On April 1st Matthew Wilkes and I announced the launch of ZODB Webscale Edition, which runs the ZODB in a Javascript-based Python interpreter backed by HTML localstorage. It was of course in honor of April Fool's day, as the entire concept of running the ZODB in a browser is a bit silly, but the technology actually works. Here's how we did it.

The concept

Matthew first approached me about a month ago with the intent to pull off something epic for April Fool's day this year. His goal, he explained, was to "make something that nutcases would find useful but everyone else knows is stupid." We discussed various ideas such as supporting ymacs as a richtext editor in Plone before I remembered I had seen a way to run Python in the browser. We quickly ruled out running all of Zope2 in the browser as too big a project, but Matthew suggested doing just the ZODB, and I realized that making it be backed by HTML localstorage could make for a fun, reasonably scoped, buzzword-compliant demo. The idea was born.

The Emscripten Python interpreter

The hardest part of the problem—getting a Python interpreter implemented in Javascript—was already basically solved by the Emscripten project. Their Python interpreter was generated by compiling CPython to LLVM bytecode using clang, then using their tools to translate that into Javascript.

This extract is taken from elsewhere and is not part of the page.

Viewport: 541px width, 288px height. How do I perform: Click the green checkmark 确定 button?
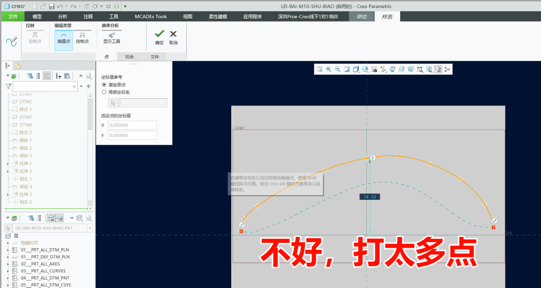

The result is a 2.8MB closure-compiled "python.js" which includes the logic of CPython as well as implementations of basic C library calls like sprintf and malloc in terms of operations on a heap which consists of a Javascript array. We didn't have time to get the whole Emscripten toolchain set up and working so that we could build a non-packed python.js, but we did need to understand the basics of this Python interpreter, so we used the Google Closure Compiler to unpack the whitespace of python.js so it was at least semi-readable.

Unfortunately this Python interpreter had a major limitation—it had no implementation of importing modules, so you were limited to things like "sys" which are included statically in CPython. Obviously this wouldn't work for getting the ZODB working.

The import system

I wanted to allow dynamically importing as many things as possible, rather than simply bundling the ZODB code with the interpreter in some fashion. So it seemed like a good approach would be to write a small WSGI import server, and then make the interpreter fetch imports via AJAX in some way. But how, exactly?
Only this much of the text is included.